Para Elias, trabajar y windsurf eran dos términos contradictorios, pues todo lo que había hecho su hermano con su afición al windsurf había sido viajar por todo el mundo y gastarse el dinero de la familia. De todos modos, esperó pacientemente.

—Te enseñaré de qué te estoy hablando —y, al decir eso, salió a recepción para entrar de nuevo con una enorme carpeta de la que sacó multitud de dibujos.

Sorprendentemente, los dibujos que Peter dejó sobre el escritorio tenían gran lujo de detalles y cálculos sobre la velocidad y la energía del viento. Peter parecía empeñado en demostrarle que su diseño sería más fácil de manejar y resultaría muy atractivo para el público. Así continuó hablando durante al menos media hora.

—Bueno, ¿qué piensas? —le preguntó cuando hubo terminado.

Elias, que en realidad había estado pensando en el modo de conseguir que Tallie fuera a su apartamento esa noche, parpadeó, algo confundido.

—¿Sobre qué?

—Sobre la tabla. ¿Es que no has escuchado nada de lo que te he dicho?

—Sí. Es… interesante.

—¿Entonces quieres hacerlo?

—¿Hacer qué? —no le estaría pidiendo que fuera a hacer windsurf.

—¡Por el amor de Dios, Elias! He venido desde Honolulú para enseñarte el proyecto y darte la exclusiva…

—¿La exclusiva? ¿De qué? ¿De hacer tablas de windsurf?

—Claro. ¡Maldita sea, Elias!

—Entonces, no. Maldita sea.

Peter tuvo la mala suerte de ser la gota que colmaba el vaso. Elias estaba harto de todos ellos; de su padre, al que no le interesaba otra cosa que no fuera el golf, comer con sus amigos y navegar; de su madre, que sólo quería casarlo y tener nietos; de Cristina, que iba a cometer la irresponsabilidad de tener un hijo del que nadie sabía nada todavía; y de Peter, que sólo aparecía cuando quería algo.

Su hermano apretó los dientes y guardó los dibujos a toda prisa.

—Gracias por dedicarme tu tiempo y tu atención —dijo, lleno de sarcasmo—.

Me alegro de haberte visto y de comprobar que sigues dispuesto a apoyarme tanto como siempre. No te molestes en acompañarme.
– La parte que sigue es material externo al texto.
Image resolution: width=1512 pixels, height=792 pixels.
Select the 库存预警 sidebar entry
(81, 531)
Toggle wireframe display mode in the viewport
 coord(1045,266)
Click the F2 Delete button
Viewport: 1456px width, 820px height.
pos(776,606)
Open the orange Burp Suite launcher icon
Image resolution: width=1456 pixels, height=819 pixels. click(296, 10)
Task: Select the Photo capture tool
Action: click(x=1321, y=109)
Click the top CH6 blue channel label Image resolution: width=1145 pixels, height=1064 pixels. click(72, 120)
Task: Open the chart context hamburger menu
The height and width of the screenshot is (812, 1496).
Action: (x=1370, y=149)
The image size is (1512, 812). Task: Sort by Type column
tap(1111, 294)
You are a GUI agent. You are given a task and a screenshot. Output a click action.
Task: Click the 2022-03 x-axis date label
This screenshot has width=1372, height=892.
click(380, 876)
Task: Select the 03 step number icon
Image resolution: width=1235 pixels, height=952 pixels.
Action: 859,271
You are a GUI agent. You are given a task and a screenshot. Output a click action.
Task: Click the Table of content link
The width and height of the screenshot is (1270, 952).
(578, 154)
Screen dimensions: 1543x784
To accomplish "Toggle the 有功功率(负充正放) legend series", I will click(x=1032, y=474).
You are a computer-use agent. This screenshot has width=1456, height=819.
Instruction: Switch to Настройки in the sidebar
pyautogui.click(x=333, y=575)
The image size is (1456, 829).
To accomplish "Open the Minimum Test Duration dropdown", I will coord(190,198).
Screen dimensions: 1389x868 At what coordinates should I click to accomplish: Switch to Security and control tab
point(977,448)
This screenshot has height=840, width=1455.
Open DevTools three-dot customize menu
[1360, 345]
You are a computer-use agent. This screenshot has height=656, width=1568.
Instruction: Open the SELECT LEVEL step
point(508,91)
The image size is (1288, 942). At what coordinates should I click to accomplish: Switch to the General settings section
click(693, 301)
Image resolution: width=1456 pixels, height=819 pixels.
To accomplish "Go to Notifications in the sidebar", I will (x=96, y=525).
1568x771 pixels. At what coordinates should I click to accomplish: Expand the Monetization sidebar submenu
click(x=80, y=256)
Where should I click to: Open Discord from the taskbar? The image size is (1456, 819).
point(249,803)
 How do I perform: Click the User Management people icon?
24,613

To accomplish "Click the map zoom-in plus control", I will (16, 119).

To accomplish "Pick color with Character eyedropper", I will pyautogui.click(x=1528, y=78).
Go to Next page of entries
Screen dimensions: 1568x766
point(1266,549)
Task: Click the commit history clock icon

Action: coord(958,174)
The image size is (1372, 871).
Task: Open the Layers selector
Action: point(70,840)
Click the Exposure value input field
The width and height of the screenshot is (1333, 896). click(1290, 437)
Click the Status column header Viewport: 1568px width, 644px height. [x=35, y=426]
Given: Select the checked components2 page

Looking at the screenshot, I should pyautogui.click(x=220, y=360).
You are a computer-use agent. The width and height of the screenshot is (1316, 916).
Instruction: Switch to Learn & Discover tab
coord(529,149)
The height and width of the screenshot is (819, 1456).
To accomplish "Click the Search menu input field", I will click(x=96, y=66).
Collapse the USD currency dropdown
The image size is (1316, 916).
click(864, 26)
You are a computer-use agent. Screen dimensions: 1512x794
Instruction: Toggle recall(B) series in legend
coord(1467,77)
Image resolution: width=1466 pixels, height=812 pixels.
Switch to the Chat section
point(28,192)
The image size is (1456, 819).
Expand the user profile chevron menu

Hasta el suelo tembló con el portazo que dio al marcharse.

Durante un buen rato, Elias se quedó allí sin moverse, preguntándose qué más podría pasar. Sólo quedaban Martha y Lukas por aparecer y contarle alguna locura propia sólo de los Antonides.

Miró a la puerta en silencio, deseando que apareciera Tallie con una sonrisa que volviera a hacerlo feliz.

Pero no ocurrió. Porque la vida no era así. Así que abrió una carpeta e intentó concentrarse. Pero no pudo.